Fundamental studies of the adhesion of dust to PV module chemical and physical relationships at the microscale

PV module soiling is a growing area of concern for performance and reliability. This paper provides evaluations of the fundamental interactions of dust/soiling particles with a several PV module surfaces. The purpose is to investigate the basic mechanisms involving the chemistry, morphology and resulting particle adhesion to that first photon-incident surface The first-time evaluation and mapping of the chemistry of single dust particles from operating PV module surfaces is presented. The first direct measurements of the adhesive force of individual grains are reported, including correlations to the specific surface chemistry. Special nanoscale techniques using atomic force microscopy (AFM) are adapted to determine the force between the particle and the surface.
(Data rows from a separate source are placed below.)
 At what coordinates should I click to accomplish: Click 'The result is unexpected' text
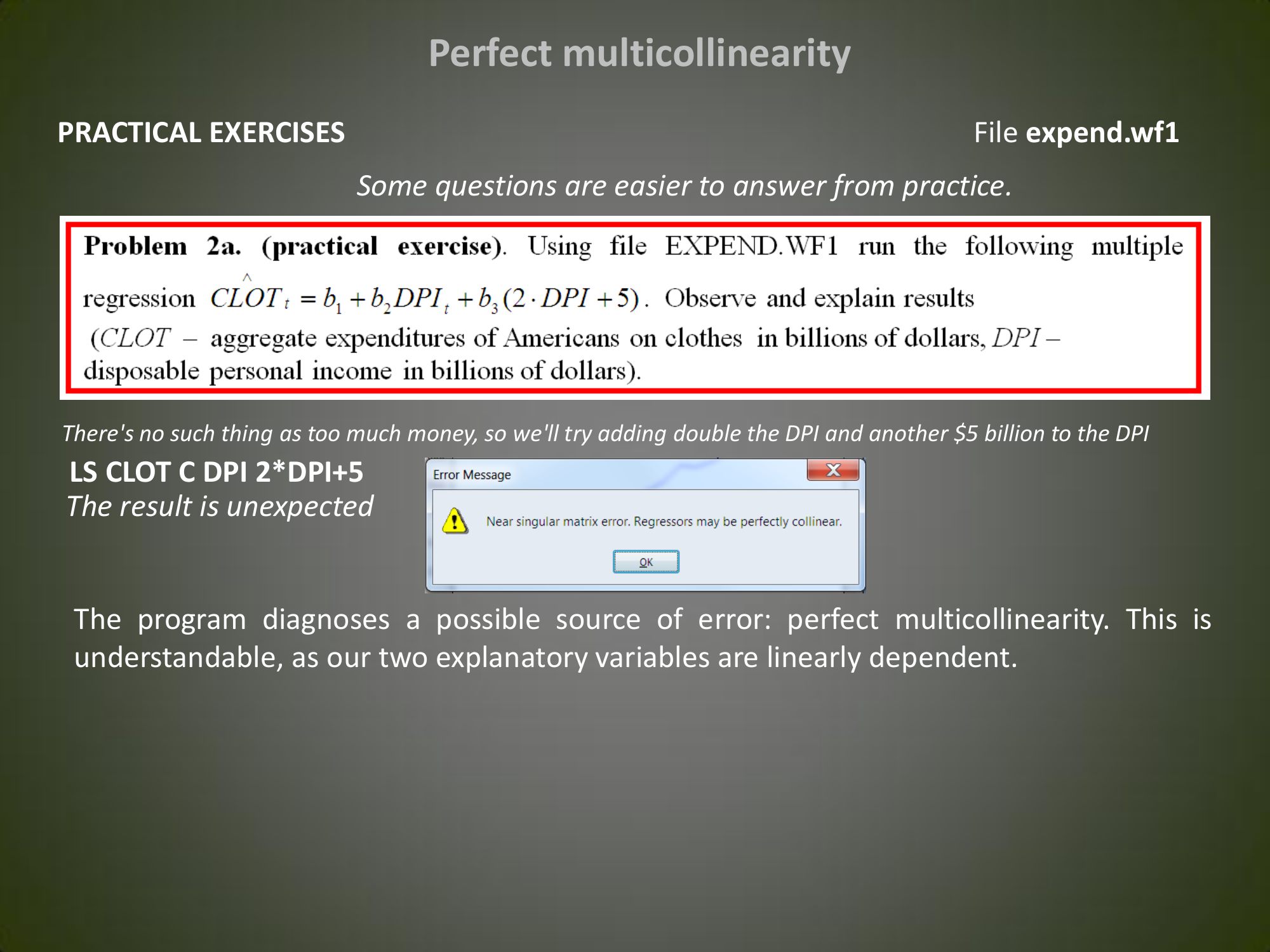coord(220,506)
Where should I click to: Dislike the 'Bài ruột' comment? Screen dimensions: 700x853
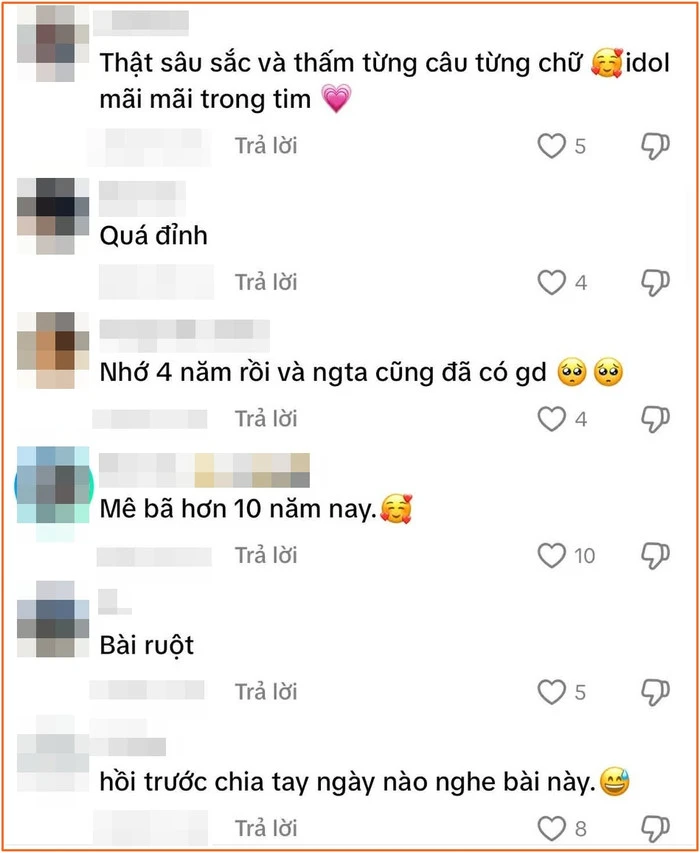tap(655, 693)
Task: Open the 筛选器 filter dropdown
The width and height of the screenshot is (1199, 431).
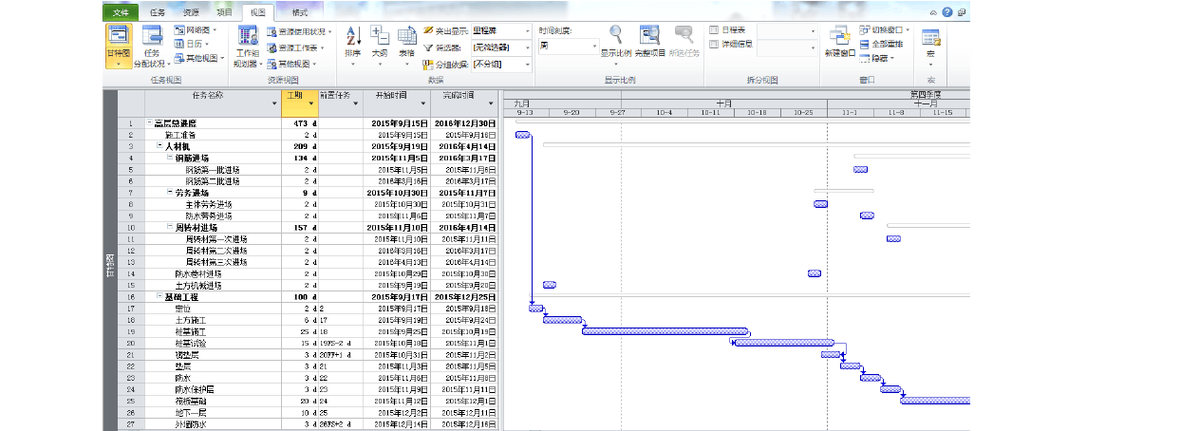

Results are presented for samples under dry and moisture-exposed conditions confirming the effects of cementation for surfaces having organic/soluble mineral concentrations. Additionally, the effects of hydrocarbon fuels on the enhanced bonding and adhesive force of soiling particles to surfaces are determined for samples from urban and highly-trafficked regions. Comparisons between glass and superhydrophobic and superhydrophilic coatings are presented, showing the effectiveness of the lower-surface energy conditions on the particle adhesion. The potential, limitations of this novel proximal probe technique are discussed in terms of the results and initial, proof-of-concept experiments.